Oil prices faced a lot of heat last week as they reached two-month lows last Thursday, mostly because of negative sentiments associated with weak Asian demand, a consistent increase in the number of U.S. oil rigs, and the continuing U.S. gasoline glut. However, oil rose again during the early trading hours of Tuesday, with WTI and Brent trading at $46.85 and $48.46, respectively, at the time of writing this article. Let us now look at the current market factors that may increase oil prices in short term.
Beijing's Claim to South China Sea Rejected
In a major setback for China, an international tribunal has ruled that the country cannot legally claim its economic and historical rights over the South China Sea. This case, which was brought forward by the Philippines, can have major geopolitical ramifications. Through its "nine- dash line" principle, China has claimed its rights on maritime territories that are actually lying within the economic zones of neighboring countries, like Vietnam. Although China has outright rejected the tribunal's decision, this development is significant, because it has the potential to further increase regional tensions. One of the biggest reasons the country wants to control the South China Sea: its vast natural gas deposits. This development is indeed bullish for oil prices.
Image Source: Graphic News
Nigeria's oil production
In my previous article, I had explained how markets remain uncertain over Nigeria's future oil production levels. In spite of a ceasefire with the Nigerian government, militant group Niger Delta Avengers attacked Chevron's (NYSE:CVX) pipeline system on July 06. Then, Niger Delta Avengers claimed on July 11 they had blown up the Qua Iboe oil export pipeline belonging to Exxon Mobil Corp. (NYSE:XOM). It must be noted that Qua Iboe is Nigeria's biggest crude oil stream, with crude oil export capacity standing at around 300,000 barrels per day. Although Exxon Mobil has denied any such attack took place, the negative speculations resulting from such developments (and any attacks by Nigeria's militants in the future) will help push the prices up.
Bullish Crude Oil Inventory Data
We have seen how markets have started reacting to the crude oil inventory data released by the API and EIA. Although it is true that these data may be somewhat unreliable, their reports are eagerly awaited by the markets. Last week, we saw oil prices increase when API reported a 6.7 million barrel decrease in U.S. crude oil inventory, and oil prices slid again when EIA reported a decrease of only 2.2 million barrels in U.S. crude oil inventory. As API is about to release its crude oil inventory data, I will not be surprised if it reports another "significant" decline in U.S. crude oil inventories, and if the prices again move up on this news.

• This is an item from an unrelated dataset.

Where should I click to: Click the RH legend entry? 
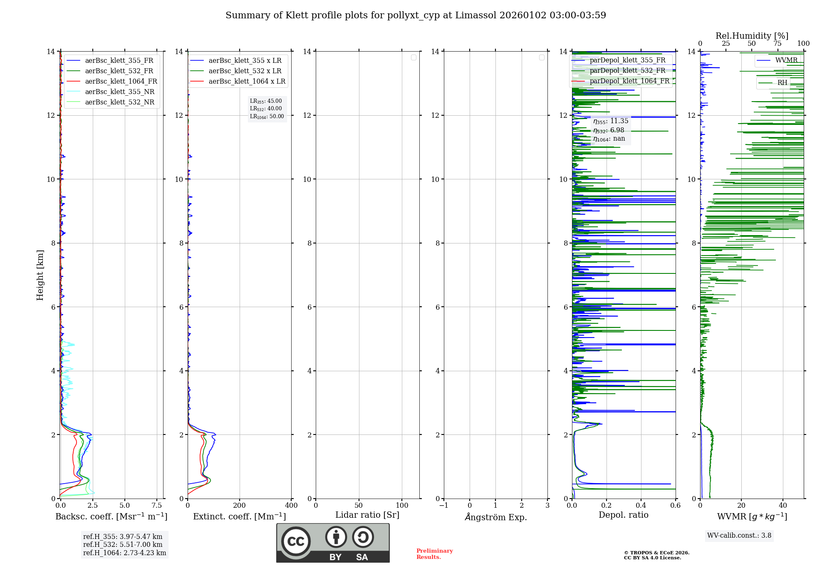pos(782,83)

Looking at all the current factors, I can say that oil (USO) has a good chance at some short-term gains ahead. Even any weakness in the U.S. dollar will support oil prices. However, the biggest factor that can support oil prices in the long term is strong demand from India and China. With all the hype and speculation focused around China's Strategic Petroleum Reserves (SPR), I am sure India's oil demand growth will increase further once its monsoon season is over - there is always a decline in vehicle sales growth during this period in India.